Growing at a healthy rate of anywhere between 400-600 followers a month on Twitter, a Reddit AMA in the bag and more social optimization throughout his already established marketing efforts makes him approachable. Few authors (and companies) understand the importance of approachability. Now he is approachable, day, night, holidays and weekends. Twitter facilitates this. Read something in Spillover that is puzzling? Shoot him a question! This is the same thing that consumers should be able to do for anything involving a potential purchase. Unfortunately, businesses don’t address Twitter with immediacy. It might be weeks before you get a response, if at all. It’s not seen as the terrific communications tool that it is – people are missing the greatness.

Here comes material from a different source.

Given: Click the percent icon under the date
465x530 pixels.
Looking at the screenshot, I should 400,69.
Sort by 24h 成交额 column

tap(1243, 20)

David’s efforts have directly turned to sales and terrific sentiment – the people love him! Several times, while monitoring his digital impressions, I have seen people allude to David’s communications driving them to purchase his new book. Had David not amped up his interactions and digital presence through social media, would Spillover have blasted it’s way into Amazon’s Top 100 Bestsellers? Would Anne Rice have publicly recommended it via Facebook if social media wasn’t important? How about the fact that David was able to connect with an influencer in the science community that has raved over Spillover, this was due to the closeness created by Twitter and the sub-communities that build inside it’s system.

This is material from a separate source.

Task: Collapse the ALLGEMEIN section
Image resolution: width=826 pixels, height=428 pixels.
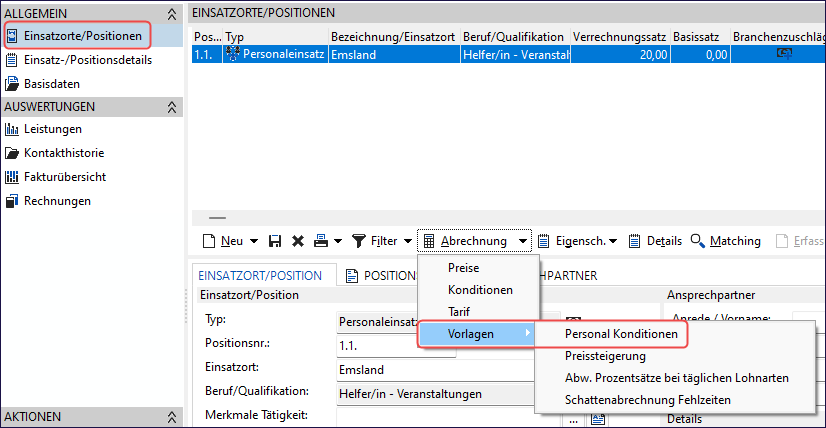Action: tap(171, 13)
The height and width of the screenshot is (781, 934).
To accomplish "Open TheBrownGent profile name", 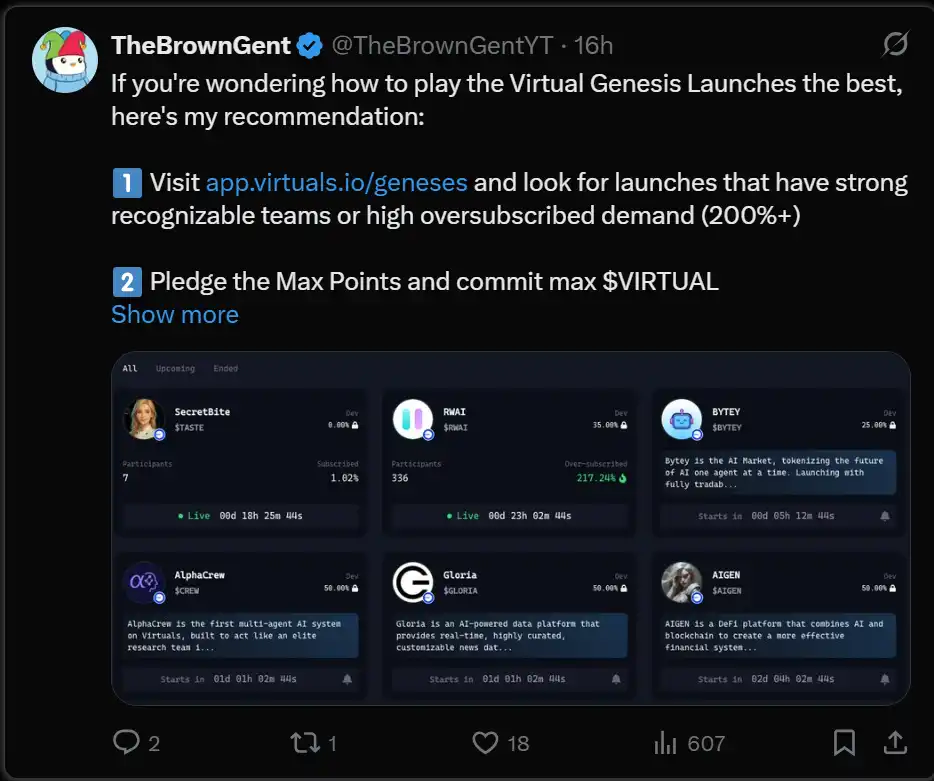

Social media isn’t the deciding factor between top seller and not selling, however, I feel Craig Daitch (Social Media Manager for Ford Motor Company) said it best at SXSW 2012:
“What’s the ROI in not doing social?”
Danny Schotthoefer is the digital strategist/community manager at an advertising agency in Bozeman, Montana. He is also a TEDx event organizer and an avid Oregon Ducks and Portland Trailblazers fan. You can also find him running via Nike+ and cycling via Strava – he is highly social. You can follow him on Twitter or connect via LinkedIn. Forewarning: He Talks A LOT!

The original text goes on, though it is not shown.